Итак, в педагогике мы должны действовать в двух направлениях, а именно как те, кто несет ответственность за установление границ и структур, и, с другой стороны, мы должны постоянно размышлять о типичных конфликтах, их анализировать и развивать долгосрочные стратегии преодоления трудностей.

Нельзя смешивать такие разные вещи. То, что мы знаем, почему ребенок так любит смотреть телевизор, еще не означает, что мы должны ему это разрешить. И даже, если знаем, какой гнев вызывает у ребенка запрет, и понимаем, что гнев этот нормален и, пожалуй, в какой-то мере и справедлив, мы не можем разрешить ему на нас замахиваться, обругивать или крушить все вокруг. Мы можем не разрешать ребенку проводить слишком много времени у телевизора, потому что считаем это важным для самого ребенка, но в то же время можно понять, как ему этого хочется. Можно также понять, что он на нас за это злится. Но, тем не менее, мы не позволим ему поднимать на нас руку. Физическая агрессивность детей против родителей настолько же вредна, насколько вредны телесные наказания детей родителями.

Конечно, это было бы чудесно, если бы удавалось так заботиться о детях, чтобы они при этом всегда оставались приветливыми, а еще лучше, чтобы они сами делали все, чего мы от них ожидаем. К сожалению, это невозможно.

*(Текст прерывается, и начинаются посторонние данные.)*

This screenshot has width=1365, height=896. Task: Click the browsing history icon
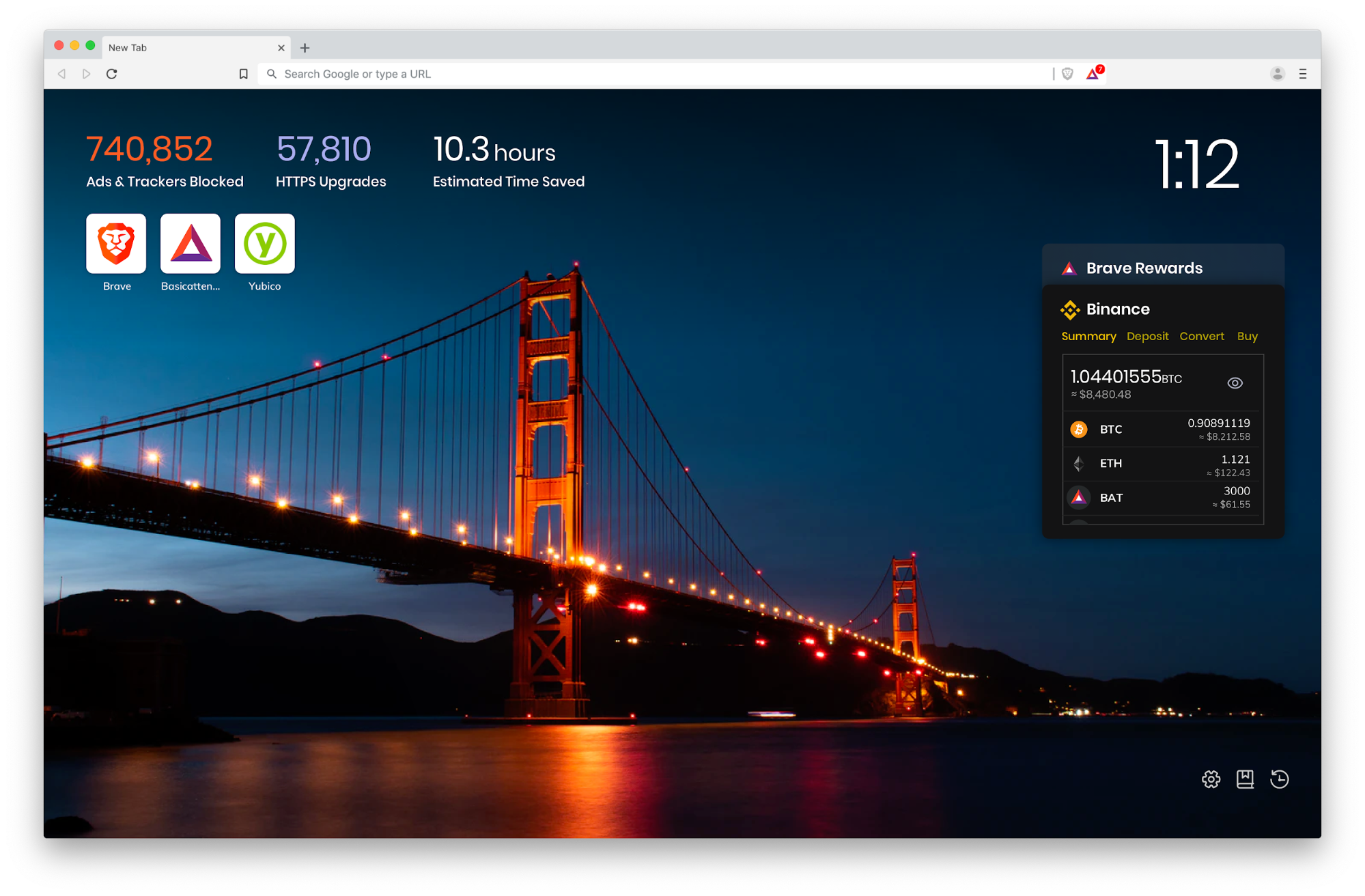pos(1280,778)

Но если мы понимая, какую обиду наносим ребенку тем, что постоянно чего-то от него требуем, то в нас автоматически зародится желание как-нибудь это сгладить. Такая позиция и такое желание привести в порядок разладившиеся вдруг отношения позволят нам запрещать, требовать, устанавливать границы и говорить «нет» с хорошим чувством — потому что знаем, что все равно любим своего ребенка и настроены по отношению к нему терпимо, ласково и приветливо.

Но чаще всего мы так долго терпим, пока не начнем злиться. И если мы тогда говорим «нет», то делаем это раздраженно, в результате чего это «нет» в глазах ребенка отождествляется со злостью и означает: мама (папа) меня больше не любит. Слишком редко бывает так, что ребенок получает отказ и в то же время продолжает чувствовать, что он любим. Если мы что-то запрещаем, пока способны сохранять расположение к ребенку, то мы и само слово «нет» говорим с иным чувством, и мы пытаемся смягчить ситуацию, утешить сына или дочку, заключить компромисс. Однако если уже успели разозлиться, то ничего этого не получится.

Понимать и уважать потребности и запросы детей, конечно же, еще далеко не означает все им позволять. Разрешить, позволить — это зависит от обстоятельств, соображений здоровья, педагогических взглядов, а также это вопрос моей собственной психогигиены.